The transparent azure irises of her eyes seemed to whiten for a moment, as if a gas had formed briefly behind them. Was it anger that was flaring there? The stained-glass panels of the door at her back had the look of a lurid, storm-riven sky, and he was startled and not a little appalled to find himself picturing her naked, a stark white impassioned figure by El Greco.
“We do our best,” she said, “in the circumstances. It’s all any of us can do.”
“Yes, Sister,” he said, in a forced contrite voice, embarrassed as that conjured image of her nakedness hovered still, refusing to fade. “I understand.”

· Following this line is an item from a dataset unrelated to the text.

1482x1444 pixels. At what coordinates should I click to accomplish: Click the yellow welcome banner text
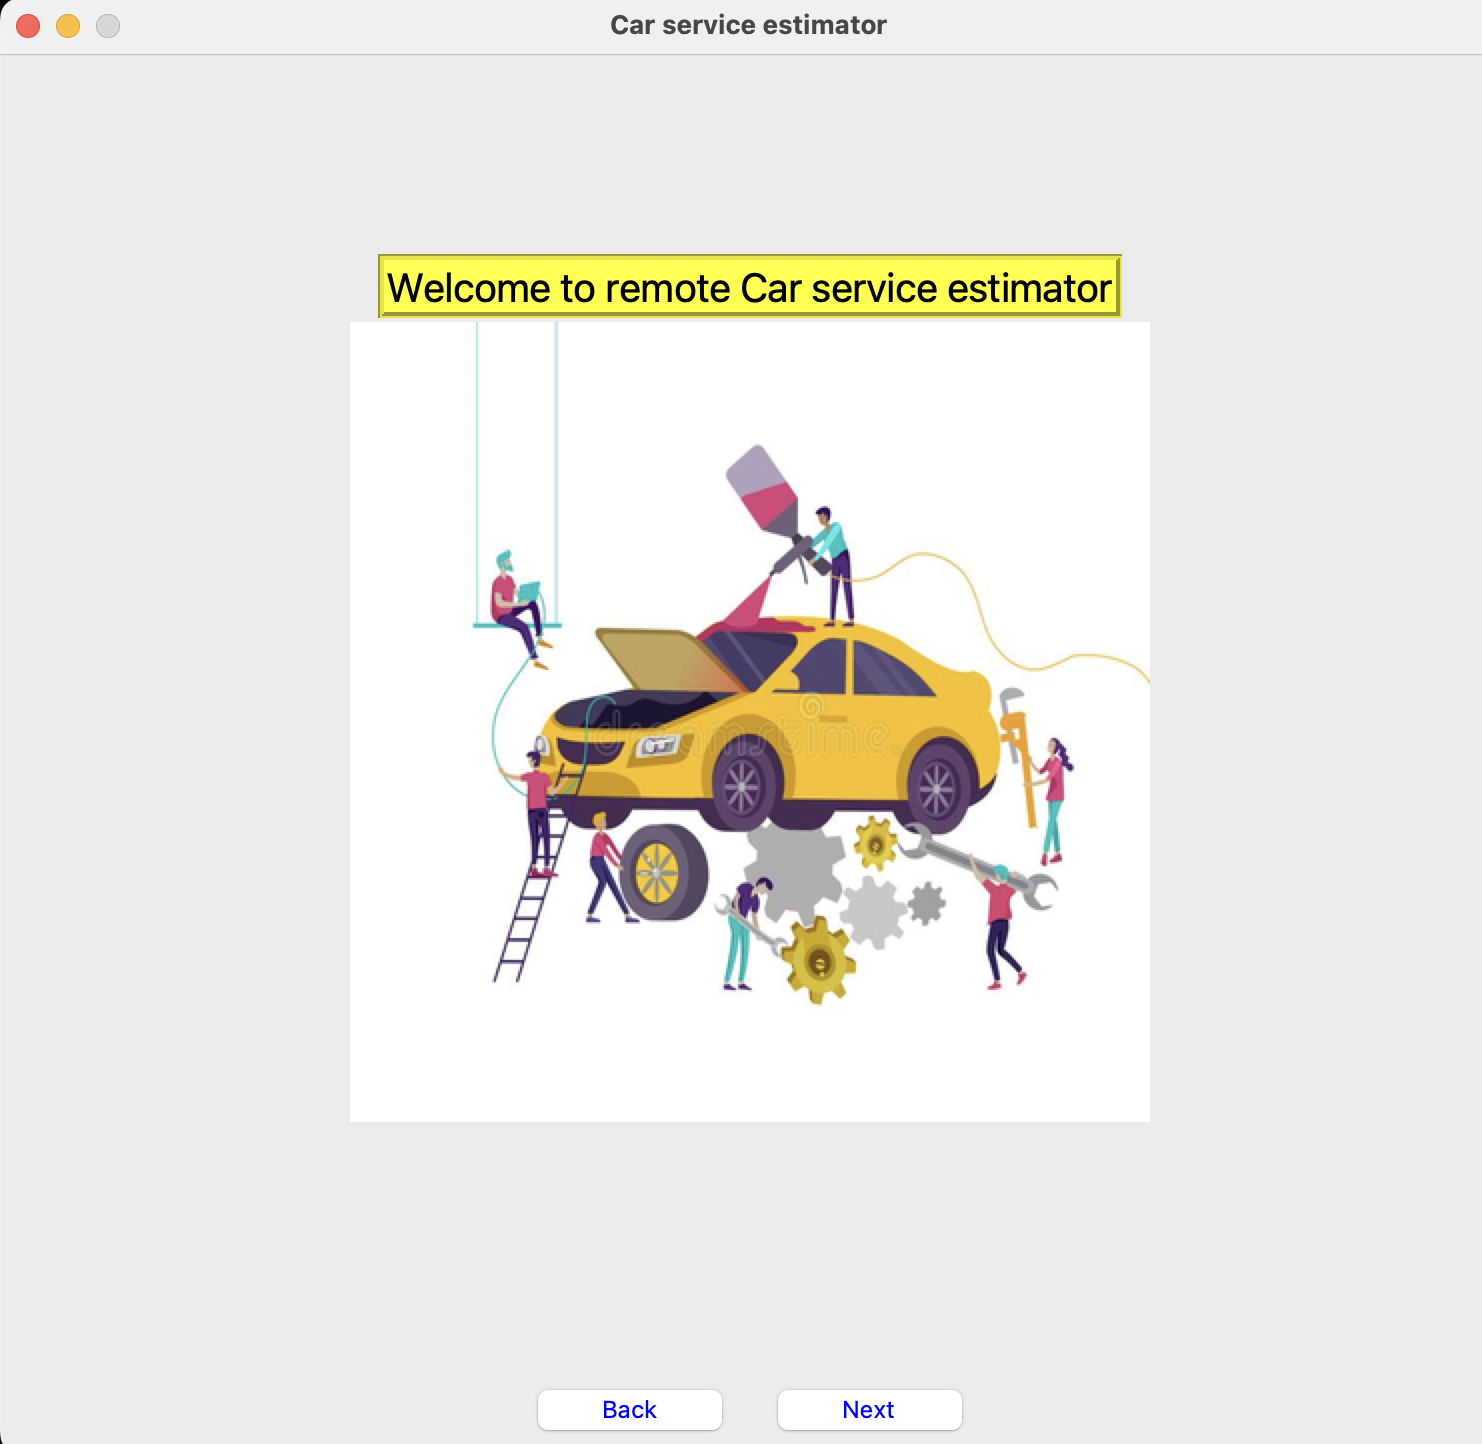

ONCE OUTSIDE HE TURNED AND MADE HIS WAY DOWN THE HILL IN THE direction of the river. The sky was heavy with a seamless weight of putty-colored cloud that looked to be hardly higher than the rooftops of the houses on either side of the road, and flurries of heavy wet snow scudded before the wind. He turned up his coat collar and pulled low the brim of his hat. Why was he persisting like this? he asked himself. What were they to him, Christine Falls, or Christine Falls’s bastard, or Dolly Moran, who was murdered? What was Mal to him, for that matter? And yet he knew he could not leave it behind him, this dark and tangled business. He had some kind of duty, he owed some kind of debt, to whom, he was not sure.
20
MOSS MANOR’S FAMOUS CRYSTAL GALLERY COULD ACCOMMODATE three hundred people and still not seem overcrowded. The Irish millionaire who had built the house, back in the 1860s, had handed his architect a picture of the Crystal Palace in London torn from an illustrated magazine and ordered him to copy it. The result was a huge, ungainly construction of iron and glass, resembling the eye of a giant insect, fixed to the southeastern flank of the house and glaring out across Massachusetts Bay toward Provincetown. Within, the great room was steam-heated by a latticework of underfloor piping, and palms grew in profusion, and dozens of species of orchids, and nameless dark-green creepers that wound their tendrils around the iron pillars that were themselves molded in the shape of slender tree trunks shooting up dizzyingly to spread in sprays of metal fronds under the gleaming canopy of glass a hundred feet above. Today, long trestle tables were set up under the palms, bearing heaping platters of festive food, sliced turkey and ham and goose, and silver tubs of potato salad, and thick slices of fruitcake, and glistening plum puddings shaped like anarchists’ bombs. Bowls of fruit punch were ranged at intervals along the tables, and there were ranks of bottled beer for the men. From a stage at one side a band of musicians in white tuxedos was blaring out show tunes, and couples were dancing restrainedly between the tables. Sprigs of plastic holly were tucked incongruously among the palm leaves, and streamers of colored crepe paper were strung from trunk to trunk and from pillar to metal pillar, and above the stage a white satin banner pinned with red block letters wished all the staff of Crawford Transport a Merry Xmas. Outside, the already darkening afternoon was dense with frost smoke, and the ornamental gardens were hidden under snow and the ocean was a leaden line in front of a bank of lavender-tinted fog. Now and then a pane-sized square of snow would slide from the roof and burst into powder and cascade in eerie silence down the glass wall and disappear into the drifts that had already built up at the edges of the lawn, white into white.